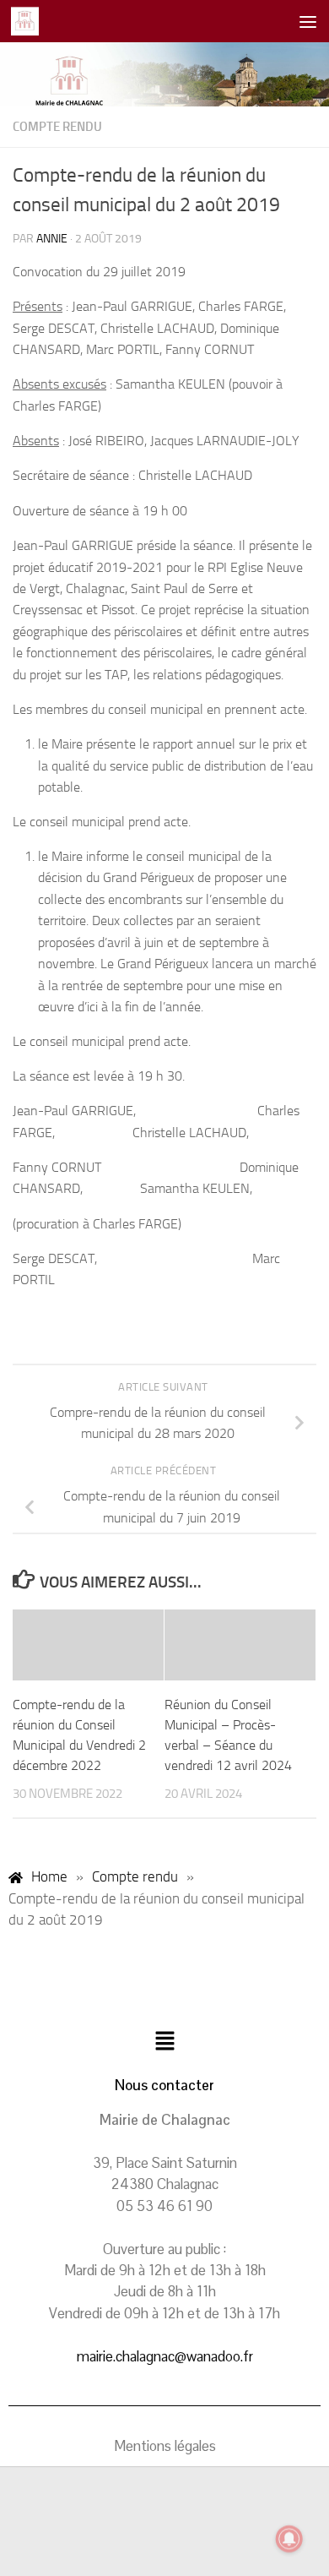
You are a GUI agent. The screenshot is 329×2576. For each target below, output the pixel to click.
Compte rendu (57, 126)
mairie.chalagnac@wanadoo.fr (165, 2356)
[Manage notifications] (289, 2538)
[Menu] (308, 21)
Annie (51, 238)
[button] (164, 2042)
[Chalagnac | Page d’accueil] (29, 21)
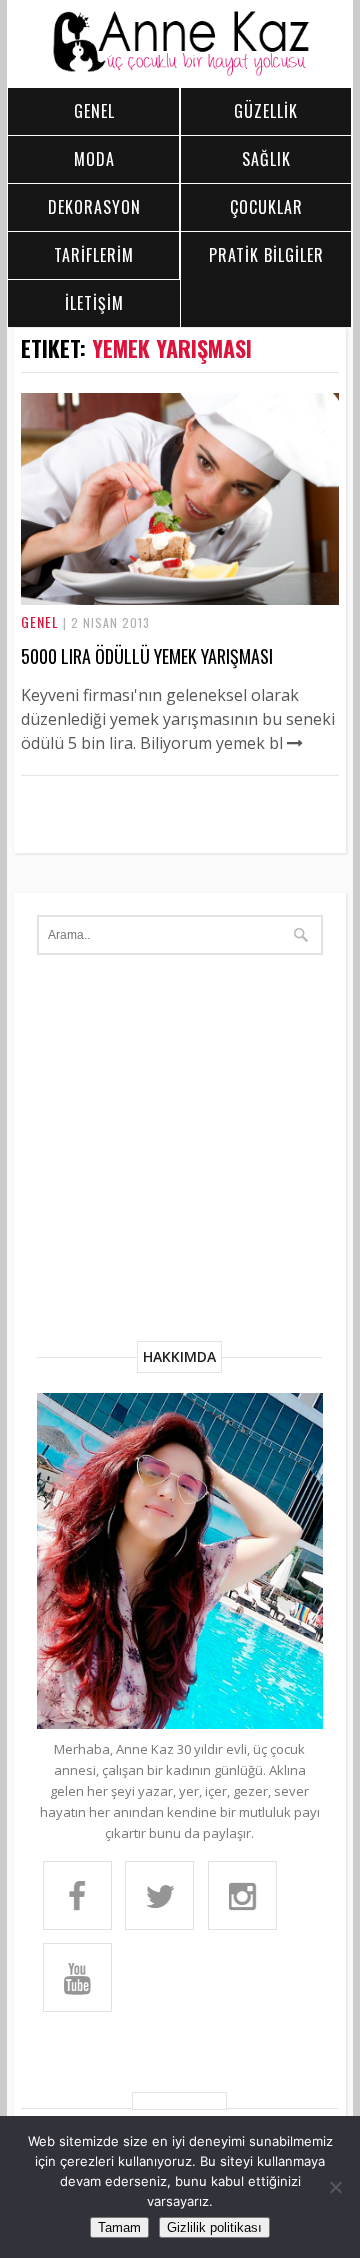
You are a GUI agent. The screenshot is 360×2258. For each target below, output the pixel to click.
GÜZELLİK (266, 111)
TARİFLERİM (94, 255)
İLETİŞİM (94, 303)
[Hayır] (335, 2187)
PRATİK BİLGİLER (266, 255)
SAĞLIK (266, 159)
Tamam (119, 2227)
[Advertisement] (180, 1151)
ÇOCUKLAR (266, 207)
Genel (40, 621)
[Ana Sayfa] (179, 71)
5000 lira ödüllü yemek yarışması (147, 656)
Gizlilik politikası (214, 2227)
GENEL (94, 111)
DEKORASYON (94, 207)
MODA (94, 159)
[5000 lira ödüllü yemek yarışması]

════════════════════

**Task details:**
Note how many lines in the material hold the word "yarışması", and give that number with nothing added.

**Answer area:**
2